By Andrew Fernando | June 29, 2011
Sanath Jayasuriya takes one last look at his trophy cabinet at his home in Borelasgamuwa in Colombo on June 16, 2011, before flying out to England for his final international tour. AFP/shara S. KODIKARA.
So, Tuesday’s game wasn’t a particularly fitting finale. First, the weather threatened to rain on Jayasuriya’s parade. The bowling was then jammed through the shredder. And the Cardiff-esque batting made most fans want to cut ourselves and gouge our own eyes out. There was nothing particularly tough about the conditions or the opposition. Sri Lanka just decided it was going to be one of those days – something that’s been happening, worryingly often, lately.
It was a shame though. Frustrating as the Jayasuriya saga has been in recent times, the man deserved better. Not that many are complaining that he’s finally gone, mind you. It’s just that… he did so much before it all became so farcical.
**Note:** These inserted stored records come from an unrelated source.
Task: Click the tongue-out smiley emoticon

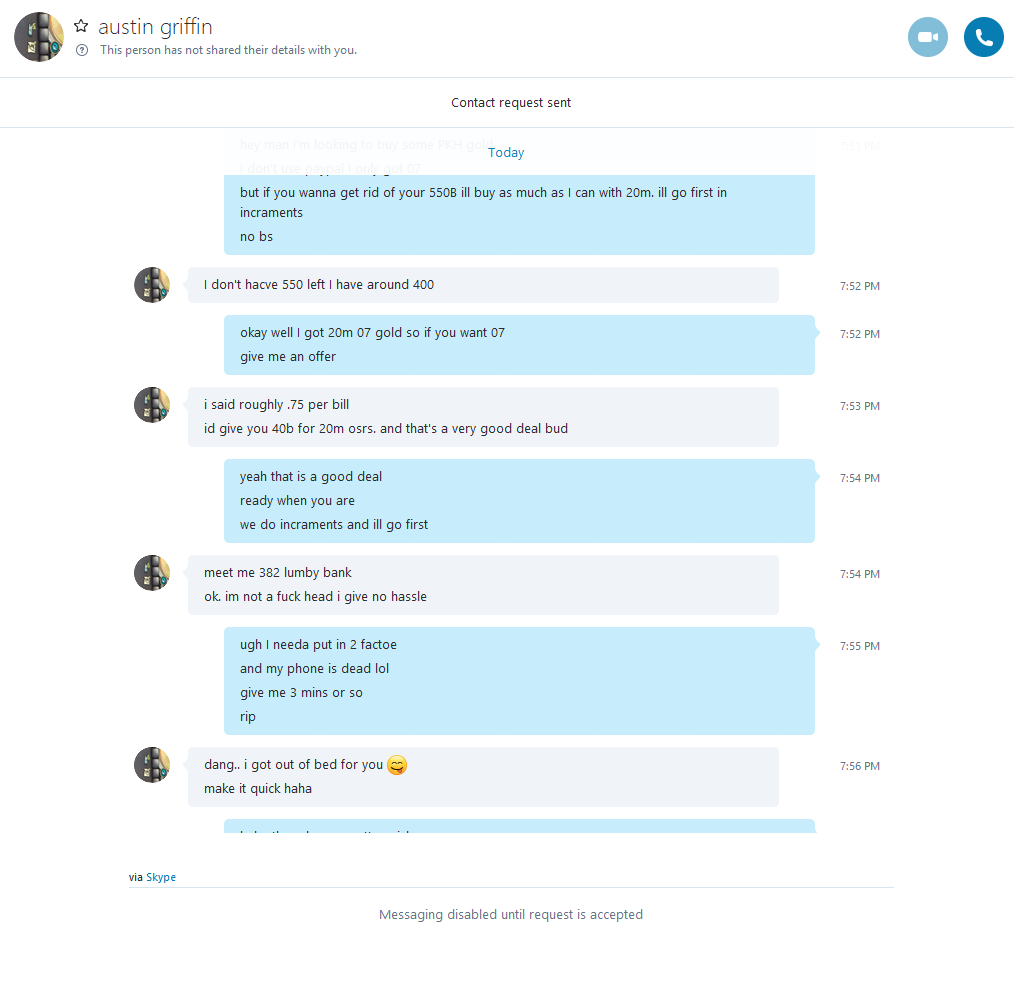Action: tap(397, 765)
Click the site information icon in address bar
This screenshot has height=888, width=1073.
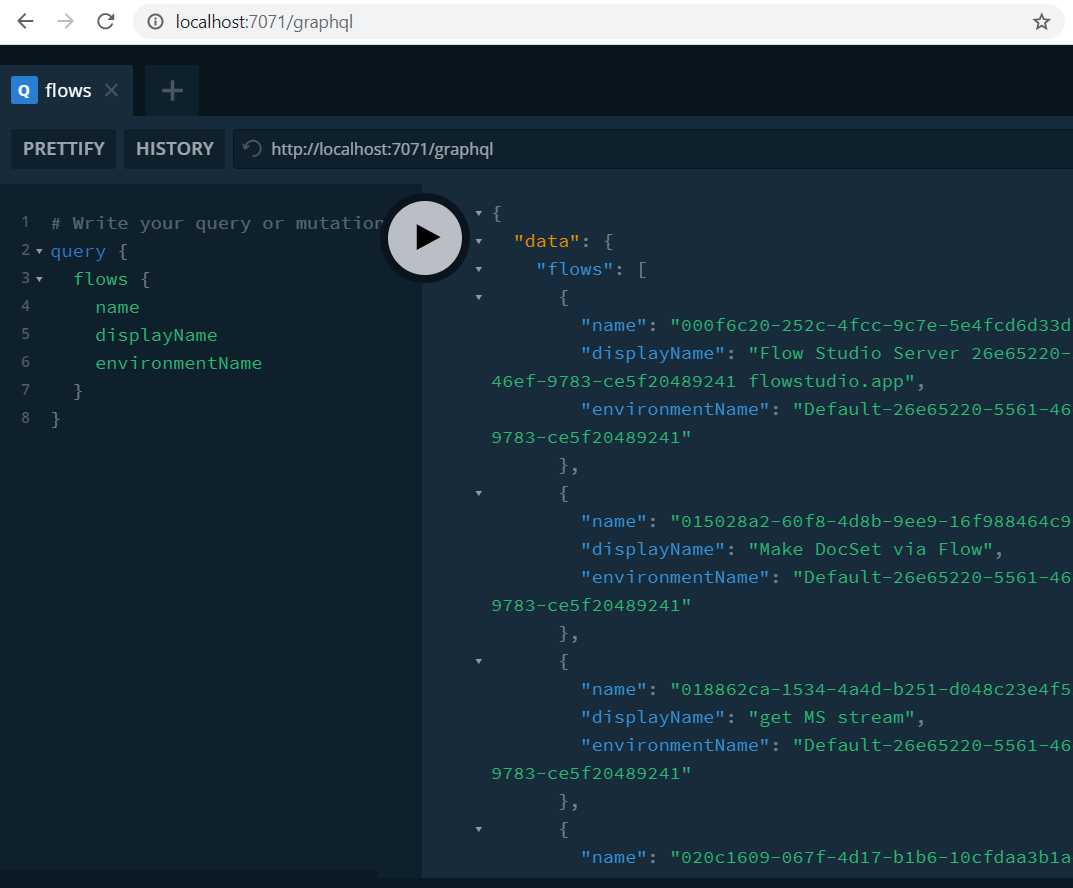155,21
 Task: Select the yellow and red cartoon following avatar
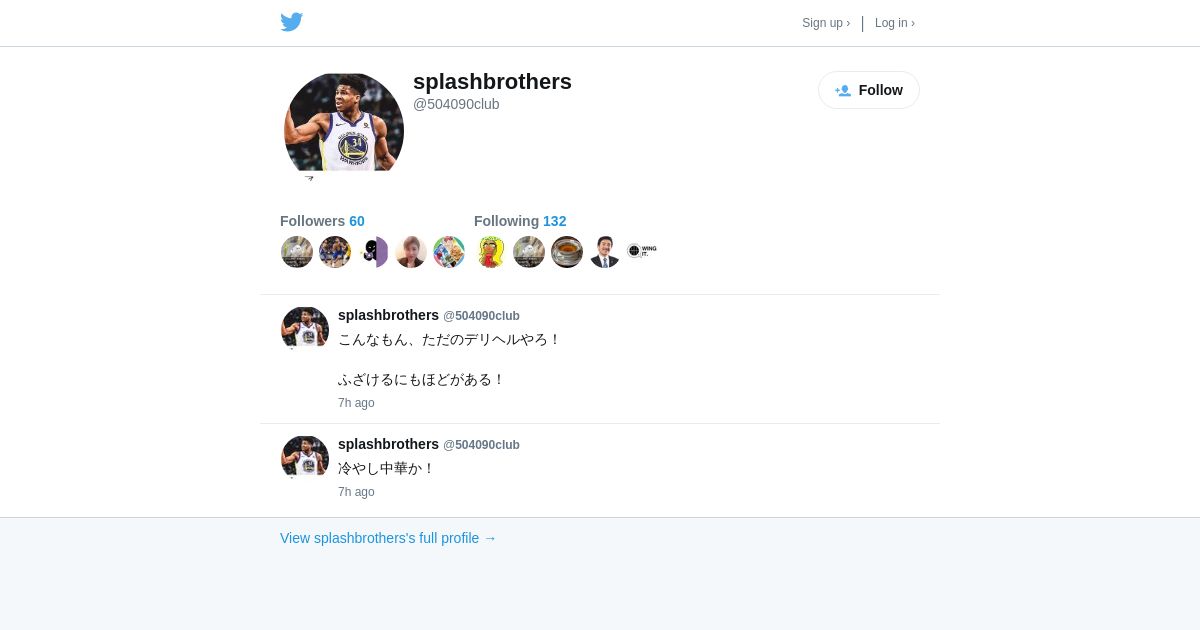click(x=491, y=252)
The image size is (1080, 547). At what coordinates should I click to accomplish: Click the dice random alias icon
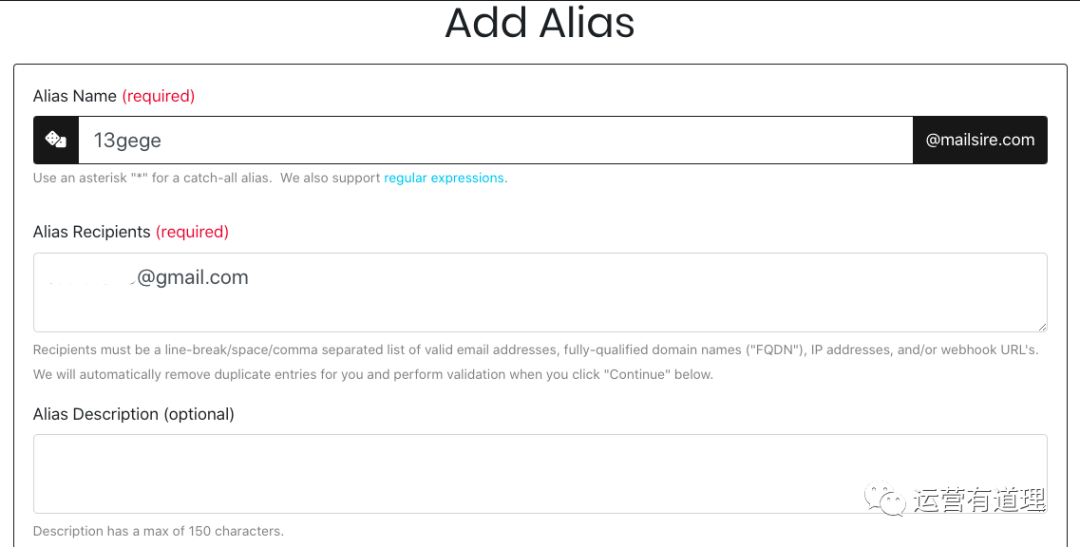point(56,140)
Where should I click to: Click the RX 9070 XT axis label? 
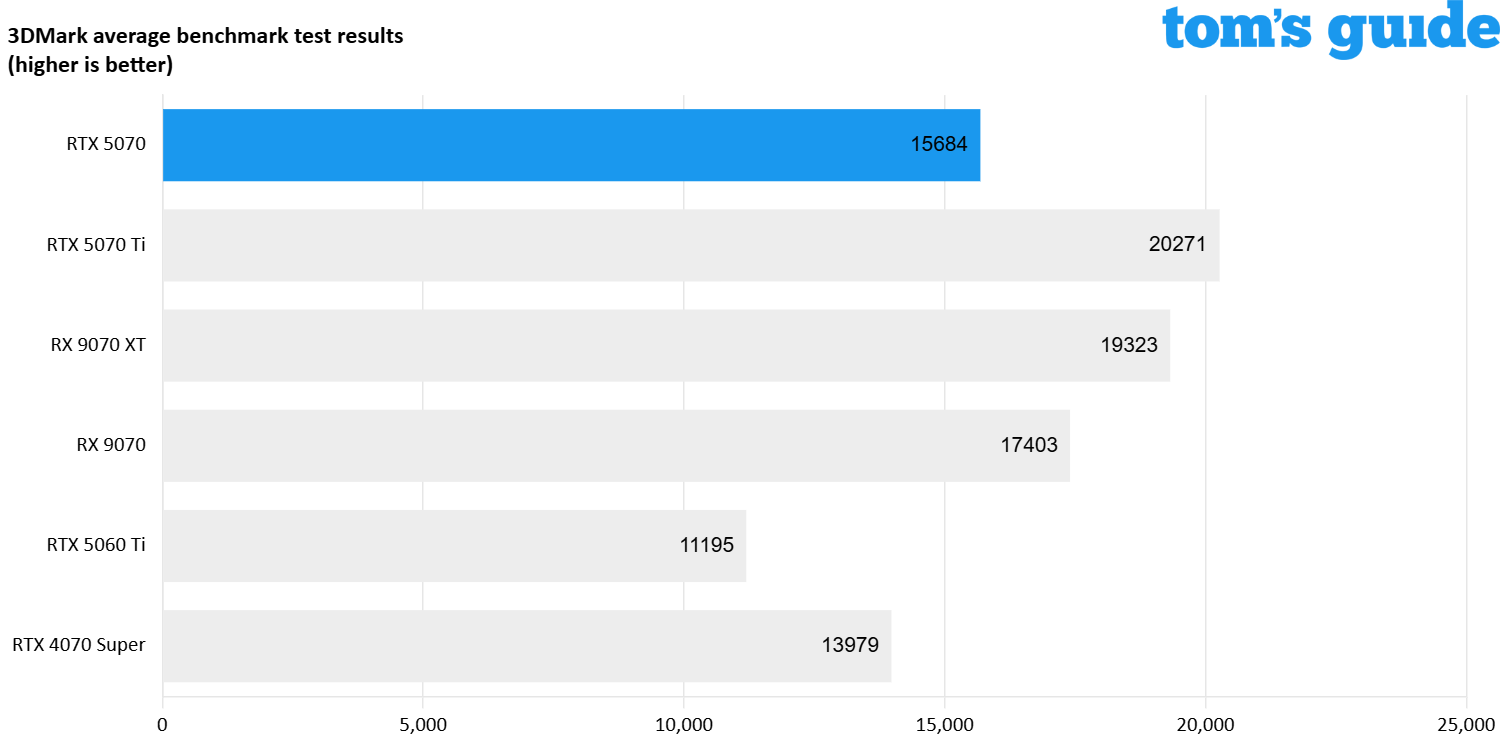click(98, 345)
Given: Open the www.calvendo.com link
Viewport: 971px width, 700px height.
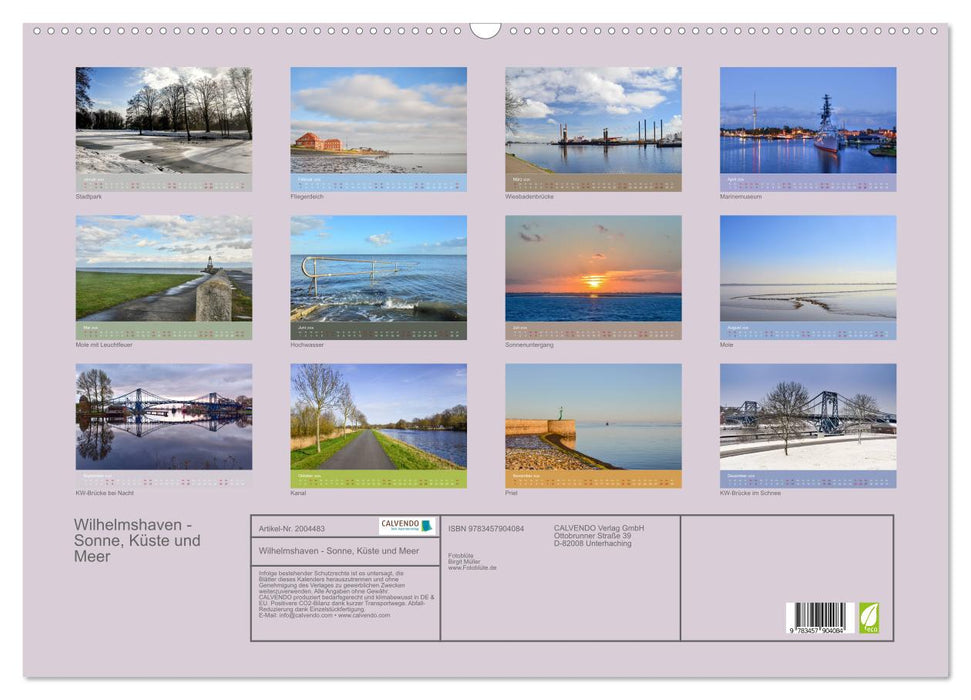Looking at the screenshot, I should point(363,615).
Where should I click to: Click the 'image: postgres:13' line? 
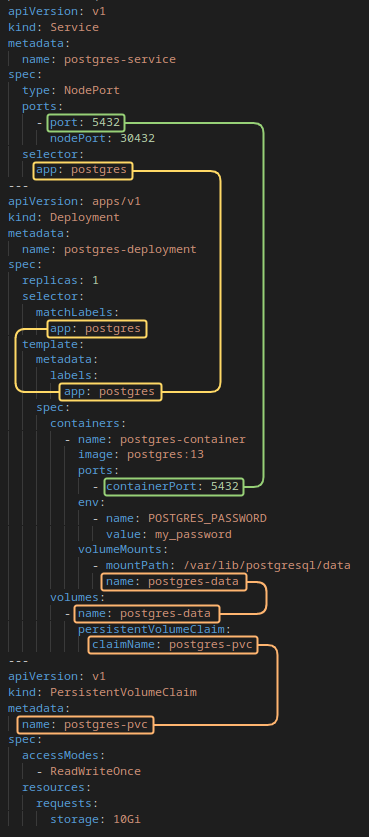point(141,455)

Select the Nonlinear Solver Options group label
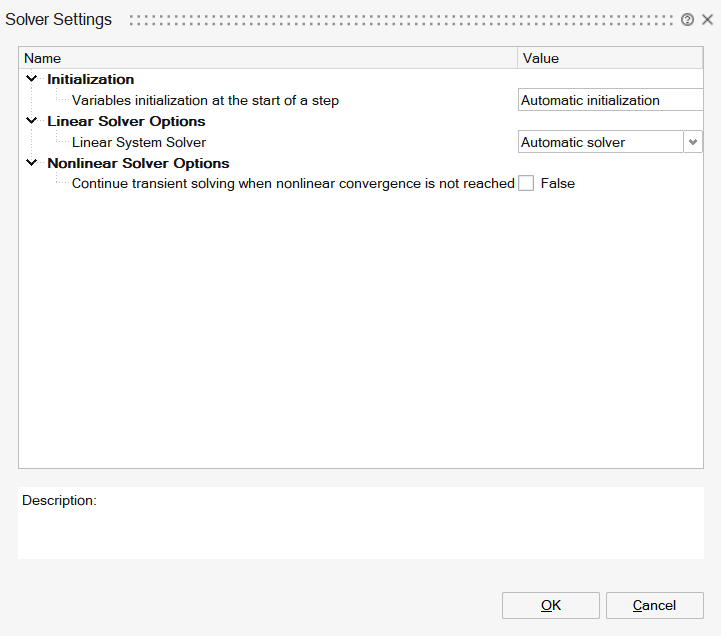(x=138, y=163)
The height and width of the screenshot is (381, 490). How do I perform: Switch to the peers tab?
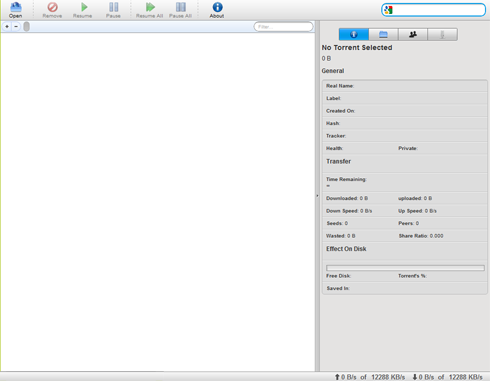pos(413,34)
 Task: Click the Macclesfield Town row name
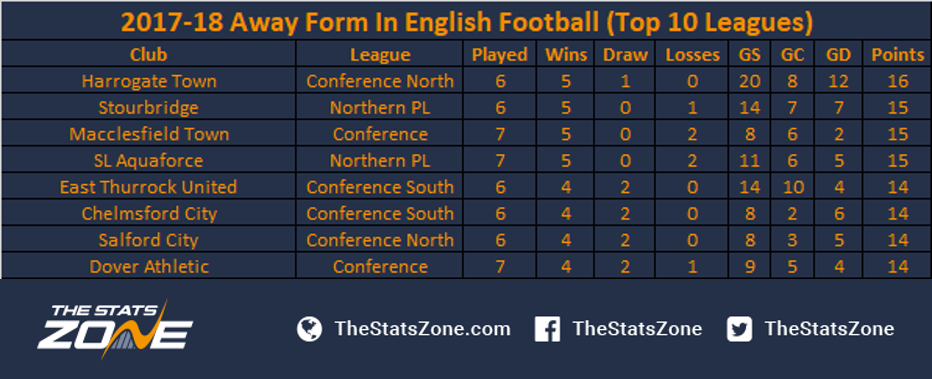pyautogui.click(x=149, y=134)
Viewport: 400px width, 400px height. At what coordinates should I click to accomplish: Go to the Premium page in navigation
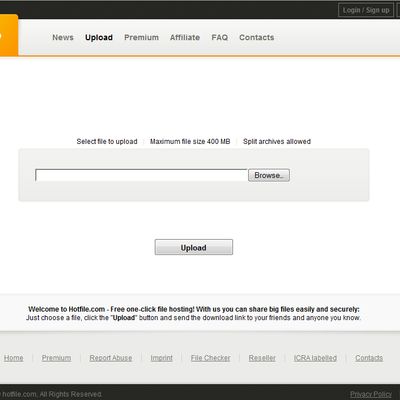141,37
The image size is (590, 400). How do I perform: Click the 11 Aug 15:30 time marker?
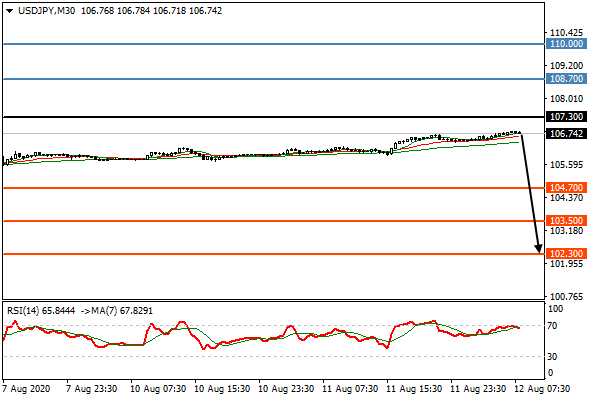(414, 389)
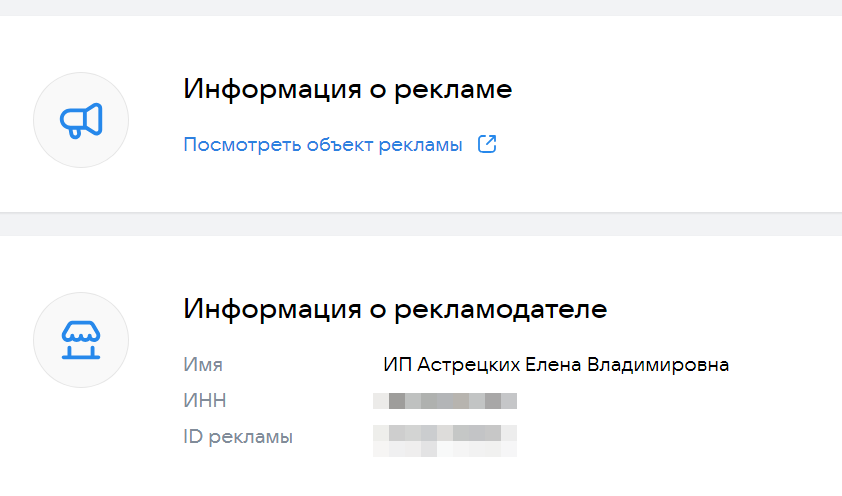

For so long, he was the island’s favourite son, outbidding even Murali for the nation’s hearts. Hailing from the outstations and having little to do with Colombo’s elite, he was an obvious pick for ‘man of the people.’ It helped that he played like he was from the outstations, too. No refined cover drives, no picturesque glides down the ground. Jayasuriya played like how millions of Sri Lankan children played on the streets every day. Crash, wallop, bang! Watch the ball and hit it. All this, long before Sehwag, Gilchrist or Tamim; Jayasuriya took a staggeringly simple batting philosophy and made it work at the highest level.
His humility also endeared him to a people who value the virtue more than most. Jayasuriya never really had swagger, even while ripping attacks to shreds. He just put his head down and played cricket the only way he knew how. Every slash to the fence or larrup into the stands was followed by a jog down the pitch and a readjustment of the pads – a ritual he’d picked up from a time when his pads were held together by handkerchiefs and pieces of string.
Even at the zenith of his career, when he was undoubtedly the best ODI batsman in the world, he’d still look down after every four to make sure nothing had come apart. For much of his career, despite the success and the accolades, Jayasuriya somehow seemed out of place in the environs he had dominated for twelve straight years.
Fittingly, he was also a far greater player than the statistics care to show. A batting average of 32, is barely passable for an ODI opener, but few worldwide would deny him as one of the game’s greats. Sri Lanka won close to 90 per cent of their matches when Jayasuriya scored over 45. He was as vital to Sri Lanka’s success in 50-over cricket as Murali was in Tests. Very few players can claim to have revolutionised their sport and spawned a generation of imitators.
In a way, it makes sense that he only retired after exhausting every avenue to keep himself in the team. For a man whose cricket mocked traditional wisdom and achieved the seemingly impossible against daunting odds, his decisions – however regrettable – were strangely understandable. He had taken the fight to the world’s finest attacks and triumphed where others before him had only dared to survive. What were waning skills and dying reflexes?
In the end, it was fitting that he went down playing the cut. Those eyes lit up once more. The forearms flexed. The sinews glistened. And that booming bottom hand came thundering down on a short, wide one for the last time. The shot he had lived and died by for 21 years was his last act on a cricket pitch. On the night, he did what he had always done. The ball was there to hit, so he obliged in typically emphatic fashion.
Jayasuriya had played his part to perfection. Alas, fate refused to play along.